The U.S. Equal Employment Opportunity Commission

EEOC Office of Legal Counsel staff members wrote the following informal discussion letter in response to an inquiry from a member of the public. This letter is intended to provide an informal discussion of the noted issue and does not constitute an official opinion of the Commission.

ADA: Reasonable Accommodation; ADEA: Disparate Treatment

August 15, 2000

Dear :

This responds to your June 21, 2000, letter concerning the Americans with Disabilities Act (ADA) and the Age Discrimination in Employment Act (ADEA).

Your letter refers to an employee with "borderline" mental retardation who has worked for the City for thirty years. You assert that the employee cannot perform the essential functions of his job and that "throughout the years [he has] been allowed to work below satisfactory performance levels." You ask whether the City may "insist that he retire or face termination, based upon unsatisfactory performance."

As you know, the ADA prohibits an employer from discriminating against a qualified individual with a disability on the basis of disability. A "disability" is a physical or mental impairment that substantially limits a major life activity, a record of such an impairment, or being regarded as having such an impairment. A "qualified individual with a disability" is a person with a disability who can perform the essential functions of the position held or desired with or without reasonable accommodation. An employer must provide reasonable accommodation to the known physical or mental limitations of an otherwise qualified individual with a disability unless doing so would be an undue hardship. Reasonable accommodation includes reassignment of an employee to a vacant position for which she or he is qualified.

It is not possible to determine whether the City may force the employee to choose between retirement and termination without an investigation into the particular facts and circumstances of this situation. The City may not use disability as a reason for firing (or forcing the retirement of) the employee if he can perform the essential functions of his position with or without reasonable accommodation. Although you assert that he cannot do so, you do not identify the essential functions or the employee's alleged performance deficiencies. It is not clear whether the employee's performance in fact has been unsatisfactory and, if so, whether the City can provide a reasonable accommodation that would enable him to perform the essential functions of his position. It also is not clear whether there is a vacant position to which the City can reassign him.
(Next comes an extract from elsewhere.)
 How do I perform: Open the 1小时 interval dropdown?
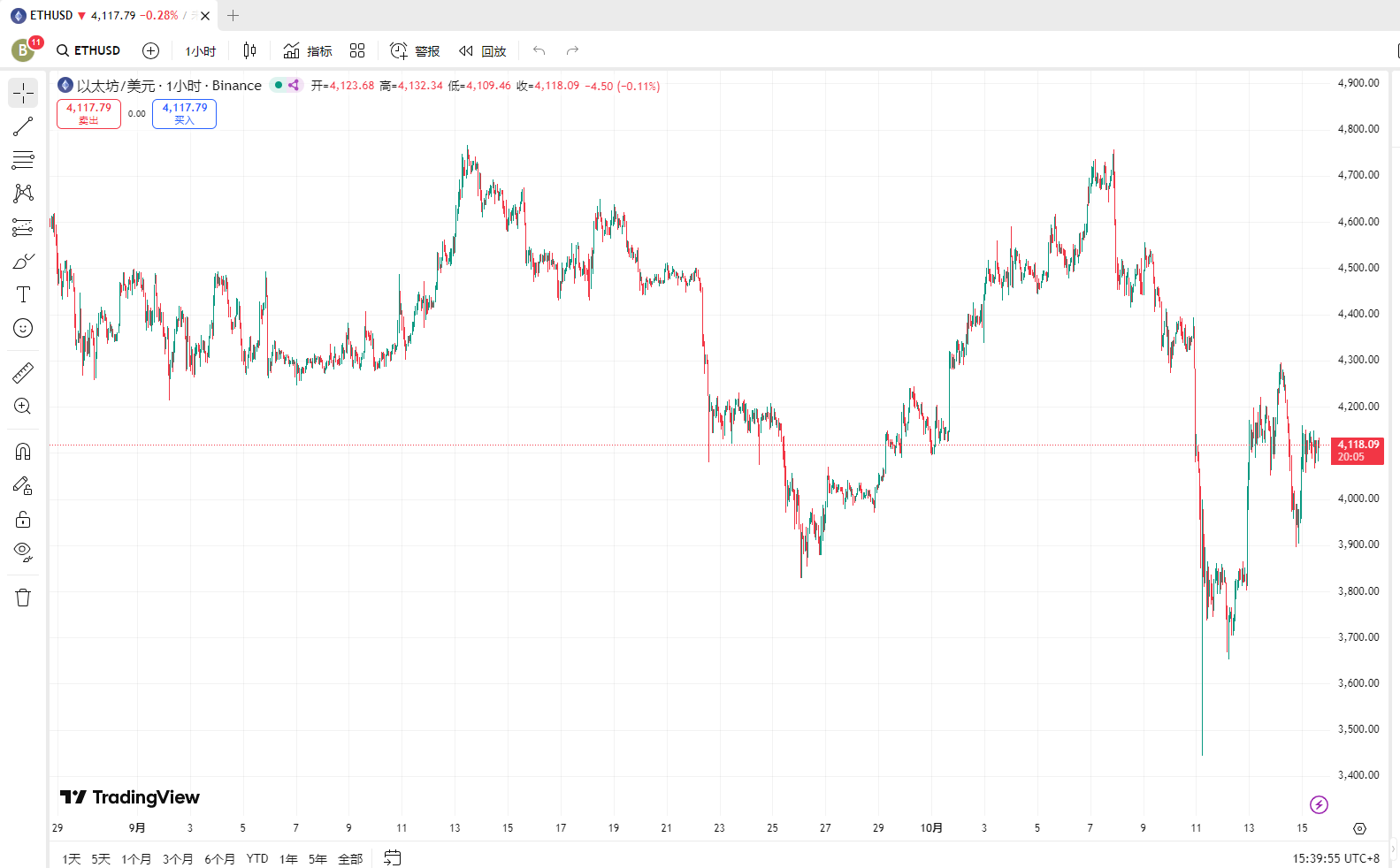click(x=200, y=51)

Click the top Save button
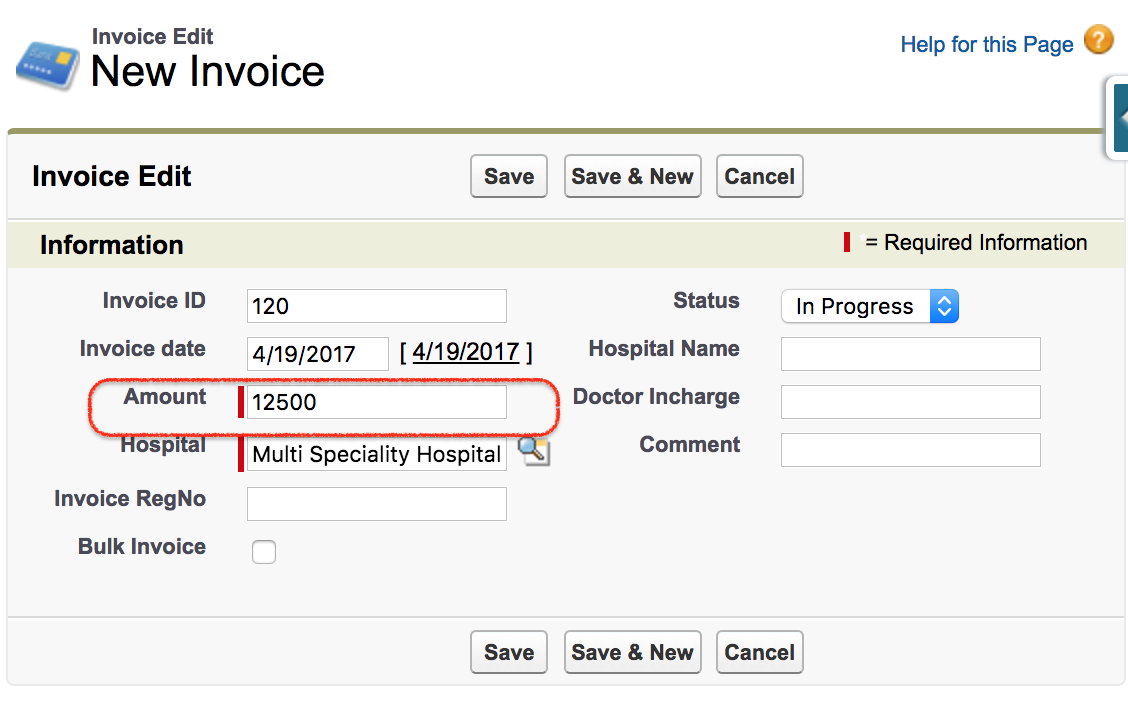coord(509,176)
Further, you do not indicate how the City has treated other employees whose work has been unsatisfactory. The City may not treat the employee less favorably than it treats similarly situated employees. Thus, for example, the City could not fire the employee without counseling or warning him about his performance if it has counseled or warned other employees before firing them.

Similarly, it cannot be determined whether the proposed action would violate the ADEA without first performing an investigation. If an investigation revealed that the termination was based on unsatisfactory work performance, then the ADEA would not be violated.

This has been an informal discussion of the issues you raised and does not constitute an official opinion of the Equal Employment Opportunity Commission. Further, our silence on other statements or analyses that may have been presented in your letter should not be construed as agreement with those matters.


Christopher J. Kuczynski
Assistant Legal Counsel
ADA Policy Division

This page was last modified on April 27, 2007.